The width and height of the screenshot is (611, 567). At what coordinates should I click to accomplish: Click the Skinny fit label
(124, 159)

**********

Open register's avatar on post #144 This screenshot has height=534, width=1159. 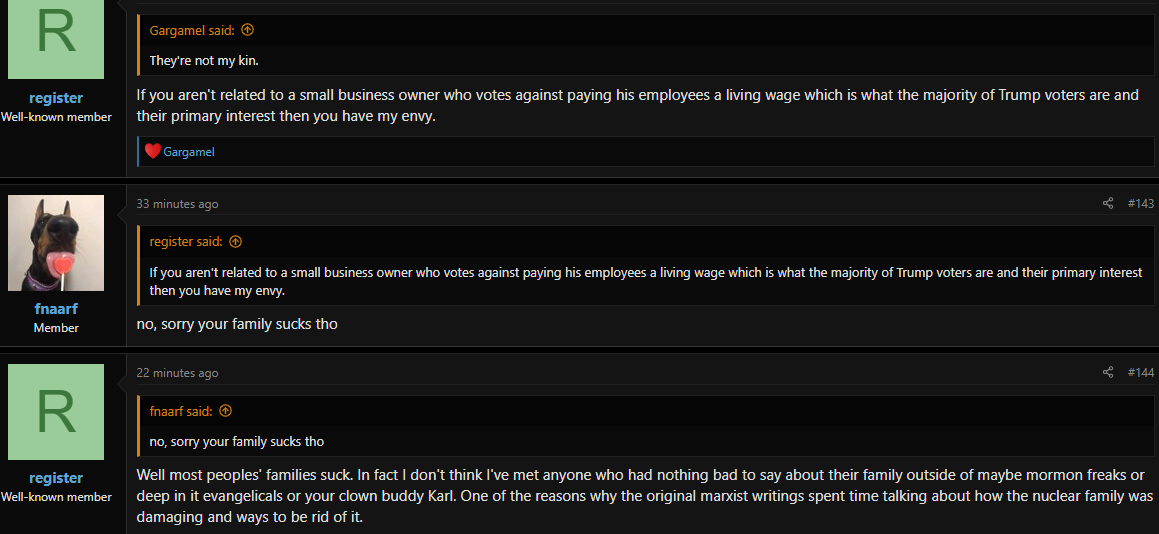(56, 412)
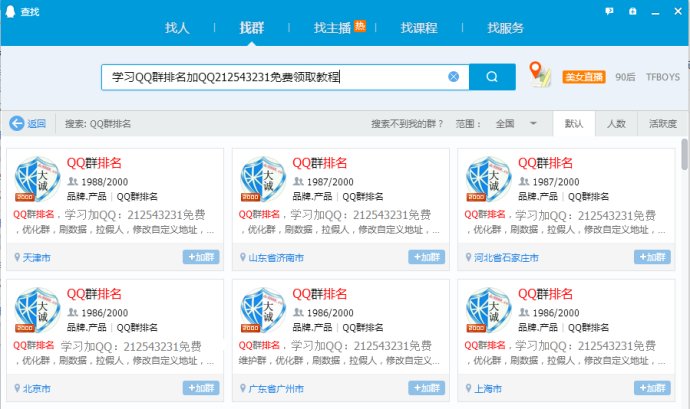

**********

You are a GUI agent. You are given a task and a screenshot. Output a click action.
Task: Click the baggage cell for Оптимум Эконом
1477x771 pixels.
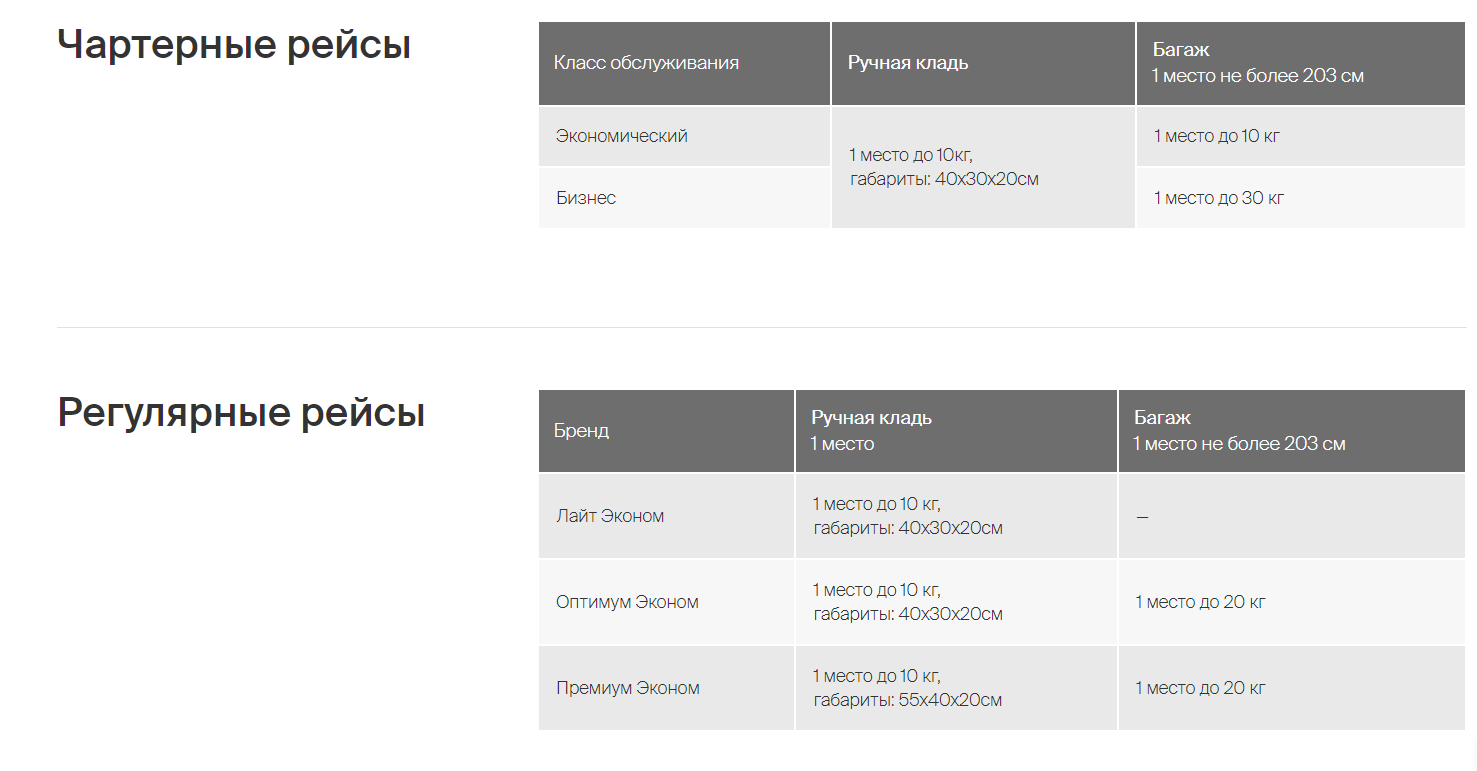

**********

TASK TO COMPLETE:
For this exercise, please output exactly the lines above starting at the line with "You are a GUI" and ending at the line with "1477x771 pixels.", ends included.

WRITTEN RESPONSE:
You are a GUI agent. You are given a task and a screenshot. Output a click action.
Task: Click the baggage cell for Оптимум Эконом
1477x771 pixels.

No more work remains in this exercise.